Why do we swing our arms when we walk? This seems like a simple enough question, but if you were to ask two locomotor biomechanists you might get two different answers, both of which sound pretty good. For example, one might answer that arm swinging saves metabolic energy while another might emphasize its importance in stability. Both of these ideas have some empirical support, and if you've ever tried preventing your arms from moving during walking you probably sensed that something about arm swinging made things easier. Recently, Steven Collins, Peter Adamczyk and Arthur Kuo of the University of Michigan combined experimental work and mathematical modeling to more clearly assess the role that active arm swinging plays in the energetics and mechanics of walking.

For their experimental work, Collins and his co-authors instructed 10 subjects to walk using four different types of arm swing: (1) normal, (2) bound, in which subjects' arms were physically restrained from moving, (3) held, in which subjects held their own arms still and (4) anti-normal, where subjects actively swung their arms out of phase relative to normal. By analyzing the exhaled gases of the walkers, the scientists measured metabolic rates of each subject while walking on a treadmill at 1.25 m s−1 adopting each mode of arm swing (in random order). Seven subjects also walked over a force plate using the different forms of arm swing so their locomotor mechanics could be compared.

Several variables were clearly affected by arm swinging mode. Not surprisingly, energy expenditures were lowest in the normal condition and increased 7% for bound, 12% for held and 26% for anti-normal. Vertical ground reaction moments were even more substantially affected.

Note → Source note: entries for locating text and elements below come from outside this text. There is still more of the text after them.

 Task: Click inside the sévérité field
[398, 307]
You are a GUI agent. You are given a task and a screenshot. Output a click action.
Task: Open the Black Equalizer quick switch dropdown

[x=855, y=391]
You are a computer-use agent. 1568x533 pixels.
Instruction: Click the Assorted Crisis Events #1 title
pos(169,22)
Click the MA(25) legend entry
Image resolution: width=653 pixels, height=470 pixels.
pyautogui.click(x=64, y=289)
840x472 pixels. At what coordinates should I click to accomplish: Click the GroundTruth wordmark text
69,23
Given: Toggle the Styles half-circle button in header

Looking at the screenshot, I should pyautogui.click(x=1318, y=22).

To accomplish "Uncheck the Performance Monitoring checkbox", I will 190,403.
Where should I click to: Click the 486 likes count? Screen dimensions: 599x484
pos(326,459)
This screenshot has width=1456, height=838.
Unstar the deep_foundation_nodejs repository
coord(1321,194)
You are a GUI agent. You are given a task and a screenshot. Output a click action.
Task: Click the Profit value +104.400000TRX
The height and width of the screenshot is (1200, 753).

Peak values were lowest during normal arm swinging, approximately 60% higher during the bound and held modes and nearly 3-fold greater when arms were swung out of phase relative to normal. Experiments also revealed that joint torques and power required at the shoulder and elbow joints were very small during arm swinging.

In combination with the modeling work, these experimental data support a number of intriguing ideas. For example, the small torques and work rates in the upper arm suggest that arm swinging during walking requires little effort and that the small amount of muscular energy that is required is more than made up for by the energetic savings it provides (relative to not swinging the arms). Further, the energetic benefits likely stem from reduced ground reaction moments during normal walking. Because forces from the ground are transmitted up through the leg, limb muscle actions must be used to counteract them, and the smaller these forces, the smaller the amount of muscle energy required. The authors point out that speed likely impacts the role of arm swinging during walking, but determining the details will require more work.

As the authors conclude, arm swinging is essential to energy savings during human walking. And while our two hypothetical biomechanists might still favor different notions for why we swing our arms during walking, I know I'm now going to have a lot more to say if anyone ever asks me that question.